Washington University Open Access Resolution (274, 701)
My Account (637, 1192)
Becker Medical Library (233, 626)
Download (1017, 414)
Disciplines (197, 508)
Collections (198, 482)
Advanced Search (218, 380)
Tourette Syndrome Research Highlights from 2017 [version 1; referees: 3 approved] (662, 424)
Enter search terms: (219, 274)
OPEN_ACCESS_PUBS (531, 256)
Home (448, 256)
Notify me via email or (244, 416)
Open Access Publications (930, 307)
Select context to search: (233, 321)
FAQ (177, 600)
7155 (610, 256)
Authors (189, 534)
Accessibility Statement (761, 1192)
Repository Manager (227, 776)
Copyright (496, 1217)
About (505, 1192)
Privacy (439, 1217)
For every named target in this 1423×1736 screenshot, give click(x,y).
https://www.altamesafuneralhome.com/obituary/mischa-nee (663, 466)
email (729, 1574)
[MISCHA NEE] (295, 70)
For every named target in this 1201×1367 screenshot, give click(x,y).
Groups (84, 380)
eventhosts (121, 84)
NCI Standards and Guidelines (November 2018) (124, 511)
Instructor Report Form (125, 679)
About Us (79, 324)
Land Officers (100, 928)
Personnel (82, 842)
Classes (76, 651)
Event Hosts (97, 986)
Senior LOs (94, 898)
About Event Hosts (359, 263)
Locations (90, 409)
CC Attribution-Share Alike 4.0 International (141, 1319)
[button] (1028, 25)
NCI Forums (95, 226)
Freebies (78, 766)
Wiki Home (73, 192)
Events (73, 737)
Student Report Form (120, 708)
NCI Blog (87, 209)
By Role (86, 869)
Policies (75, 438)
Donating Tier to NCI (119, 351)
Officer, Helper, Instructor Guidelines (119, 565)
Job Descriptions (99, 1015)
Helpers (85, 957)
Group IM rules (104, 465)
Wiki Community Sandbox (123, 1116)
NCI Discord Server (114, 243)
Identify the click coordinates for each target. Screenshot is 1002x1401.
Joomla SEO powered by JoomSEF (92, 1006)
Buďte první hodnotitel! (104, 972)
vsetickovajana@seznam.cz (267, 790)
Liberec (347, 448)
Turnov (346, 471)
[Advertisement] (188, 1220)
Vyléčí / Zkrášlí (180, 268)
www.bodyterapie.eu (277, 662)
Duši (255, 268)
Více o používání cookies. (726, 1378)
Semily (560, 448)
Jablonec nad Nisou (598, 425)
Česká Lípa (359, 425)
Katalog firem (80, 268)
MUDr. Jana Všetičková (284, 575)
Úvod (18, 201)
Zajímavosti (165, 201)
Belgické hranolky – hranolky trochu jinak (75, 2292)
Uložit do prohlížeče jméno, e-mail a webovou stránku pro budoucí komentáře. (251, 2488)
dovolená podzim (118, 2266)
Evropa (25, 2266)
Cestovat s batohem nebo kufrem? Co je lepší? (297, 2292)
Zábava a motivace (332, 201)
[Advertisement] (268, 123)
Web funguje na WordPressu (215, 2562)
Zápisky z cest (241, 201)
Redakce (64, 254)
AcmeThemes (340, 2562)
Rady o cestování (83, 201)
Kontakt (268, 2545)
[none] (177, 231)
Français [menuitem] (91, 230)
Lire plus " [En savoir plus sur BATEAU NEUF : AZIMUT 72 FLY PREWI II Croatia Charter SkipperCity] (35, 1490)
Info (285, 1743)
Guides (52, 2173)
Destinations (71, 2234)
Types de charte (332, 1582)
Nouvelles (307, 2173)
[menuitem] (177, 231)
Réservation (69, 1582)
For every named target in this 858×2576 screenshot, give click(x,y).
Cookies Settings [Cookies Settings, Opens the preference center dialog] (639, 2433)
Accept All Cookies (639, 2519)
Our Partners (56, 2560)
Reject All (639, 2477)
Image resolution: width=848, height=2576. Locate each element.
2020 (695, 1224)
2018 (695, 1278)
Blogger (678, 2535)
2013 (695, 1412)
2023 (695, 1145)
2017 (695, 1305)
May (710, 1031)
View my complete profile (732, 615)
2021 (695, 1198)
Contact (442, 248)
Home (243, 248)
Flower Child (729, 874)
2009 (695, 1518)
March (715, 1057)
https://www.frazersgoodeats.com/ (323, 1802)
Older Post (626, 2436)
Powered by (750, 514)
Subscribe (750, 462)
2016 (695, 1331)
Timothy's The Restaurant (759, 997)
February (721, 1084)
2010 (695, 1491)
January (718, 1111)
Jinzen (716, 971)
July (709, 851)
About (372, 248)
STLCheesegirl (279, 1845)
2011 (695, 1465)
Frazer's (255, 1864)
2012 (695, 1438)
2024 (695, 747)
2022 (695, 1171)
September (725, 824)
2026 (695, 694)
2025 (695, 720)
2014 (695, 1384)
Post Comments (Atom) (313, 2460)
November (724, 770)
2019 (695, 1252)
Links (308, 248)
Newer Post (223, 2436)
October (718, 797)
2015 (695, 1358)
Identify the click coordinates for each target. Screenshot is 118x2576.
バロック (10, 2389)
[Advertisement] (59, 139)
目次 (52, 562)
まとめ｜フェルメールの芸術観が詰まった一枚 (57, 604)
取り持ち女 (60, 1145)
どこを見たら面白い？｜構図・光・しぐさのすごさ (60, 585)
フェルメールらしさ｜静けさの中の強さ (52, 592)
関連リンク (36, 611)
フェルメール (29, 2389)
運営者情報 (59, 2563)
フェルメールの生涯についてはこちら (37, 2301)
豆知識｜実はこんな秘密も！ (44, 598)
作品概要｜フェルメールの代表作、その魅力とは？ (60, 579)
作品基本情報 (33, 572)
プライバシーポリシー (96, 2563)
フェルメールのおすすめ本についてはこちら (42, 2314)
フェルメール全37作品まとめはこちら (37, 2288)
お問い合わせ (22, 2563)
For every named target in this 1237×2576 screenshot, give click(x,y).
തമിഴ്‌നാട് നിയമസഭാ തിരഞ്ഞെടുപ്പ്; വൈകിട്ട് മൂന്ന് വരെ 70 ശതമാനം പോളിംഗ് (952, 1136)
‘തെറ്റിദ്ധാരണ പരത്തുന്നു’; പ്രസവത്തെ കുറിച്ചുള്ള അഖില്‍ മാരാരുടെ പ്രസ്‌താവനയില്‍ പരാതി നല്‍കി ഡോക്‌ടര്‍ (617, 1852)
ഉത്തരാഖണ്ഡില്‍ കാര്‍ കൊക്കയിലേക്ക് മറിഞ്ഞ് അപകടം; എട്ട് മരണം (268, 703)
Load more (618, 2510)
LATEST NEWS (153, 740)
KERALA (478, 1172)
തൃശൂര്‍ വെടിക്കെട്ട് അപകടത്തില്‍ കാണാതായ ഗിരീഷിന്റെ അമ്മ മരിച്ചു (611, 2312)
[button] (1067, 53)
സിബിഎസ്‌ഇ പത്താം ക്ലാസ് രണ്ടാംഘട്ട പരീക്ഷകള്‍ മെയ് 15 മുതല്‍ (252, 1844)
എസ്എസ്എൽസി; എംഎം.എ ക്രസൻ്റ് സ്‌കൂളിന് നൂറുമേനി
────
◆ Set problem
Rewrite the lines starting with the line containing "2012 (695, 1438)" and going on through the line containing "目次 (52, 562)", with both of those lines included and every line between them, requests too. In the answers, multiply each coordinate by 0.65 and round it to a whole number, with halves rounded up.

◆ Exercise answer
2012 (452, 935)
2024 (452, 486)
2022 (452, 761)
September (471, 536)
2026 (452, 451)
2025 (452, 468)
2014 (452, 900)
Post Comments (Atom) (203, 1599)
November (471, 501)
2019 (452, 814)
Links (200, 161)
Newer Post (145, 1583)
October (467, 518)
2015 (452, 883)
Identify the click coordinates for each target. Screenshot is 118x2576.
バロック (7, 1553)
[Advertisement] (38, 90)
目次 (34, 365)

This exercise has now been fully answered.